16. Anayasa Mahkemesinin 25/6/2009 tarihli ve E.2006/79, K.2009/97 sayılı kararı şöyledir:

"5233 sayılı Yasa, terör eylemleri veya terörle mücadele kapsamında yürütülen faaliyetler nedeniyle zarar gören kişilerin maddi zararlarının özellikle yargı yoluna gitmelerine gerek kalmadan, idarece en kısa süre içinde ve sulh yoluyla karşılanması amacıyla hazırlanmış bir yasadır. Yasa bu yönüyle zarara uğrayan vatandaş ile devlet arasındaki uyuşmazlıkta yargı yoluna gidilmeden alternatif bir çözüm yöntemi getirmiştir. Yasakoyucu bu amaca uygun olarak yargılama hukuku kurallarından farklı hükümler öngörerek buna ilişkin esasları Yasa'da ayrıntılı olarak kurala bağlamıştır.

İdare, yürüttüğü hizmetin doğrudan sonucu olan, nedensellik bağı kurulabilen zararları kusur sorumluluğu ilkesi uyarınca tazminle yükümlüdür. Ancak bazen idare, kusur koşulu ve nedensellik bağı aranmadan da meydana gelen bazı zararlardan sorumlu olabilmektedir. Bunlar, idarenin kendi faaliyet alanıyla ilgili önlemekle yükümlü olduğu halde önleyemediği zararlardır. 5233 sayılı Yasa'da yer alan sorumluluğun dayanağını da kusursuz sorumluluğun bir türü olan ve bilimsel ve yargısal içtihatlarla geliştirilen 'sosyal risk ilkesi' oluşturmaktadır.

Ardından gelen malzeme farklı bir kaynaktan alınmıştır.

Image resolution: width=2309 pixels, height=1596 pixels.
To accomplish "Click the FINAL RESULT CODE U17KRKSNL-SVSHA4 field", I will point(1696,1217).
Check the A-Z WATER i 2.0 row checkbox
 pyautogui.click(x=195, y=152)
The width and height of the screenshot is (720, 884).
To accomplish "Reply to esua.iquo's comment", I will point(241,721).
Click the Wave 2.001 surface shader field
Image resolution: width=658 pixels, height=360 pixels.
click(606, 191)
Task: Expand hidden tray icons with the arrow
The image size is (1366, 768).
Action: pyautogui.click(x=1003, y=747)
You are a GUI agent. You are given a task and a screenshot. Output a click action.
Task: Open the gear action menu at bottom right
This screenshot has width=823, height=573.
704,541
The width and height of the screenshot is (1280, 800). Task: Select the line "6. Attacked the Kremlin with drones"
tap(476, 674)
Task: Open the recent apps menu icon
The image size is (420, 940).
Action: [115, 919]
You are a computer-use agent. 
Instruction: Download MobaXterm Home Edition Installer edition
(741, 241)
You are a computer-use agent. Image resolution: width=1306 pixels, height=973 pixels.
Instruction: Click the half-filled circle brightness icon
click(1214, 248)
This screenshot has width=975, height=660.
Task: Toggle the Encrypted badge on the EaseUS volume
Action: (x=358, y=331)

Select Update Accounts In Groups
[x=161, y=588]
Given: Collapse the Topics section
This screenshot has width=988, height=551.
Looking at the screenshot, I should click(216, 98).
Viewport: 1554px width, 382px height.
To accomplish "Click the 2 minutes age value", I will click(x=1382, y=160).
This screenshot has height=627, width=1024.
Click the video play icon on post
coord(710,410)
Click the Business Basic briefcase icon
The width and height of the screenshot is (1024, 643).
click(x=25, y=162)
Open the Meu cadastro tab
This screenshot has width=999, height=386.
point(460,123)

Terör ve terörle mücadeleden doğan ancak idari bir eylem veya işlemle nedensellik bağı bulunmayan maddi zararların karşılanmasına ilişkin 5233 sayılı Yasa'daki düzenlemeler, yasakoyucunun sosyal hukuk devletinin gereği olarak sorumluluk hukukunun genel ilkelerine yasayla getirdiği bir istisnadır. İdarenin kusurunun bulunmadığı ancak 'sosyal risk ilkesi' gereği sulh yoluyla karşılanması gereken zararların nelerden ibaret olduğunun tespiti, yasakoyucunun takdir yetkisi içindedir. İtiraz konusu kurallarda yer alan maddi zararların öncelikle sulh yoluyla karşılanmasına ilişkin hükümlerin bulunmasını bu kapsamda değerlendirmek gerekir.

5233 sayılı Yasa, idarenin eylem ve işleminin sonucu olmayan ve herhangibir idari işlem veya eylemle doğrudan nedensellik bağı da bulunmayan, ancak terör ve terörle mücadele sırasında meydana gelen zararların da tazmini yolunu açan, bu anlamda idarenin kusursuz sorumluluk alanını genişleten bir yasadır. Bu Yasa idarenin kusursuz sorumluluk alanını genişletmekle birlikte, aynı zamanda terör ve terörle mücadele sırasında meydana gelen zararlardan sadece 'maddi' olan kısmının sulh yoluyla tazminine ilişkin esas ve usulleri belirlemektedir. Yasa'da bu zararlardan 'manevi' olan kısmın idareden talep edilemeyeceğine ilişkin bir hükme yer verilmediği gibi, 12. maddede 'sulh yoluyla çözülemeyen uyuşmazlıklarda ilgililerin yargı yoluna başvurma hakları saklıdır' denilerek Anayasa'nın 125. maddesinin birinci fıkrasına paralel bir düzenlemeye yer verilmiştir. Bu nedenle itiraz konusu ibare, idarenin sorumluluk alanını daraltan veya idari işlem veya eylemlere karşı yargı yolunu kapatan bir hüküm içermemektedir."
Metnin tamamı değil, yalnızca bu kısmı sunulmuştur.